Pull out every line in the records that contains the word "Toggle", treating uppercase and lowercase as different.
**** Records for processing
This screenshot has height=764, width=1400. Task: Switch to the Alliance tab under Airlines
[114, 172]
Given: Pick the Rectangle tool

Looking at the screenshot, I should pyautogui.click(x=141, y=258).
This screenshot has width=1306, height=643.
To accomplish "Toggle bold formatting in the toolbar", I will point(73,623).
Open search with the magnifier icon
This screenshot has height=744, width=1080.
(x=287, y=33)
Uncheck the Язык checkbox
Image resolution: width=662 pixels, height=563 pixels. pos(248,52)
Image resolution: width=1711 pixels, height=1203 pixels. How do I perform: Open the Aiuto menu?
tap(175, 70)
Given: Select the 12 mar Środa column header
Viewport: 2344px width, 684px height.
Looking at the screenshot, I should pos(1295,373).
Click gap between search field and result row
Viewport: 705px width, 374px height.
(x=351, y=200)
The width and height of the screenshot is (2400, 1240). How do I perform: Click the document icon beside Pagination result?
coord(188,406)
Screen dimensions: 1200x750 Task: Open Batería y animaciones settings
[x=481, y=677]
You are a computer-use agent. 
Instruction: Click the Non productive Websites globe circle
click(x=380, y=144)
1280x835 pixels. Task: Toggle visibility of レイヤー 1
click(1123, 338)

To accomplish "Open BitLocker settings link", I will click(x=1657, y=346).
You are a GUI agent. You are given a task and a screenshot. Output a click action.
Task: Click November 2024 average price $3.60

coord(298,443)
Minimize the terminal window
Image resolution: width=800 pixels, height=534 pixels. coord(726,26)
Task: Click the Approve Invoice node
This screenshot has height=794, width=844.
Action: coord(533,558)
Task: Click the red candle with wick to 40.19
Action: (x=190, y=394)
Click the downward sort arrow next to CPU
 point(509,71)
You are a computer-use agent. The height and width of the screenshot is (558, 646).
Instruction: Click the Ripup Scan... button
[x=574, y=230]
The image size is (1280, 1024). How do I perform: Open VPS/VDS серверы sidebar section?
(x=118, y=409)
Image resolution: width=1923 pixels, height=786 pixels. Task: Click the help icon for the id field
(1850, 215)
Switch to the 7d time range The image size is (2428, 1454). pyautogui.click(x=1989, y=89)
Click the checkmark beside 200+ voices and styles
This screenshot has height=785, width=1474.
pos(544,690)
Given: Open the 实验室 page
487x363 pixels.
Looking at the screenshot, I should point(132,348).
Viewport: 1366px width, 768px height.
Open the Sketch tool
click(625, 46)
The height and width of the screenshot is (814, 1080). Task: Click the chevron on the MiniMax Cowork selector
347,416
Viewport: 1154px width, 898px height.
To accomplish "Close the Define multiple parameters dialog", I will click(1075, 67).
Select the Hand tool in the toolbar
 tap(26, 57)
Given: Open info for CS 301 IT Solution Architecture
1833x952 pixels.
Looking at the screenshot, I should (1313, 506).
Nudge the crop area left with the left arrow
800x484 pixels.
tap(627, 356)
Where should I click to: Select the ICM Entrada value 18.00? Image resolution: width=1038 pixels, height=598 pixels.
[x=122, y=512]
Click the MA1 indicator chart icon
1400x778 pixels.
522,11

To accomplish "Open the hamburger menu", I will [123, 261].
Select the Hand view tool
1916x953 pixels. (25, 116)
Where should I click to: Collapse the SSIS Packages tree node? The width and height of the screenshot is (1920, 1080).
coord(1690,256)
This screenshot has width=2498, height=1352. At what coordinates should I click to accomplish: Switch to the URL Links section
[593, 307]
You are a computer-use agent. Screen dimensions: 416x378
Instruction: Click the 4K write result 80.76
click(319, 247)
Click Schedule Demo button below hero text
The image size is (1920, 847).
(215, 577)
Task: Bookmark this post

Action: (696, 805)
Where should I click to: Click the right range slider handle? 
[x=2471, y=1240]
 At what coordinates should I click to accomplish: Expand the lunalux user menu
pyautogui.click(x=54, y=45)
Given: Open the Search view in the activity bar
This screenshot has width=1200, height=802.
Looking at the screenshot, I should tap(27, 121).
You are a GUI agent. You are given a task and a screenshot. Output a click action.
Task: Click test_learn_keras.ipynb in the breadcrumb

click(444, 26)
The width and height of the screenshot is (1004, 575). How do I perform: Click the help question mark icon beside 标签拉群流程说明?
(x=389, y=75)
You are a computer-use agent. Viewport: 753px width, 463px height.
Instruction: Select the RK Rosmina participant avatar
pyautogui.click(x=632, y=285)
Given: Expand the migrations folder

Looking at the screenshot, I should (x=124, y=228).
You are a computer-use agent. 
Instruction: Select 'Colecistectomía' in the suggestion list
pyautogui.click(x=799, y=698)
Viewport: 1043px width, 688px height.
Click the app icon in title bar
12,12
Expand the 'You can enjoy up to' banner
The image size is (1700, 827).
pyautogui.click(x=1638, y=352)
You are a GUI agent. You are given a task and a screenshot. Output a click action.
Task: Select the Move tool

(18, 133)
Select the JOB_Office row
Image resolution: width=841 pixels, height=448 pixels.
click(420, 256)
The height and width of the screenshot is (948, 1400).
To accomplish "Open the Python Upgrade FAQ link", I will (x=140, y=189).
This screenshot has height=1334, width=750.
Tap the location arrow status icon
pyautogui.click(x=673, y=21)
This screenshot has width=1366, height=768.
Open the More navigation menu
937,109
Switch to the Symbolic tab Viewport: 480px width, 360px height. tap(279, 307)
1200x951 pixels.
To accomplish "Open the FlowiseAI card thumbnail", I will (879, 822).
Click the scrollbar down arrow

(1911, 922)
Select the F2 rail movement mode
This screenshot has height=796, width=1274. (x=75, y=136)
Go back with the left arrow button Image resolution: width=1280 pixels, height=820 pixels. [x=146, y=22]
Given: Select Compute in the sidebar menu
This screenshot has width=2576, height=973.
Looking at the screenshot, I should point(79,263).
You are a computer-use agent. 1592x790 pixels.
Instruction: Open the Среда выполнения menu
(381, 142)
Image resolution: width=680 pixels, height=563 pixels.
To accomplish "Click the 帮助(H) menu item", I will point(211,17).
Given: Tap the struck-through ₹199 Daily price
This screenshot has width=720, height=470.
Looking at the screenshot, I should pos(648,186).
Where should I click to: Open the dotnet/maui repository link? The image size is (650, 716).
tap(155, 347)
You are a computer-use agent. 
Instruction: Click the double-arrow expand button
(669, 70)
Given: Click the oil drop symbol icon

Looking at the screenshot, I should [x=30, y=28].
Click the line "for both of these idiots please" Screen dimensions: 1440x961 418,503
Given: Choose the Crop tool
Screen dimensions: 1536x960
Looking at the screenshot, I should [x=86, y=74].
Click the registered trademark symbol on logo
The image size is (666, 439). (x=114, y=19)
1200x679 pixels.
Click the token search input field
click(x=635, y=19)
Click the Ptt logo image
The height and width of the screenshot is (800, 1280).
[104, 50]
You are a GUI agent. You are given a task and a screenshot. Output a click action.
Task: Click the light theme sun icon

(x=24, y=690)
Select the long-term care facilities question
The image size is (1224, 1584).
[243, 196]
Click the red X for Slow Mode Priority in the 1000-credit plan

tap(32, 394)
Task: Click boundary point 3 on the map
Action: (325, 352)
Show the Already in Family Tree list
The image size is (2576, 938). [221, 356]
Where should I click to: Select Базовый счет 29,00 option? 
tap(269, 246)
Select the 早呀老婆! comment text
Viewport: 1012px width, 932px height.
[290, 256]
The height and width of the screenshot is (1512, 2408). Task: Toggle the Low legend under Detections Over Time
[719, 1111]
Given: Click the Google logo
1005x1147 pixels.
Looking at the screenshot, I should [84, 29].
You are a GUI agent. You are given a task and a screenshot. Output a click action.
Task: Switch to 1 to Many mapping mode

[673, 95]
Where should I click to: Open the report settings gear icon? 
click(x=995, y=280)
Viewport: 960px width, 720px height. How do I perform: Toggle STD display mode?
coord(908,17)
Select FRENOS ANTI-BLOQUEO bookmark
********
(Final result)
To accomplish "Toggle bold formatting in the toolbar", I will point(73,623).
1280x835 pixels. Task: Toggle visibility of レイヤー 1
The height and width of the screenshot is (1512, 2408). Task: Toggle the Low legend under Detections Over Time
Viewport: 960px width, 720px height. How do I perform: Toggle STD display mode?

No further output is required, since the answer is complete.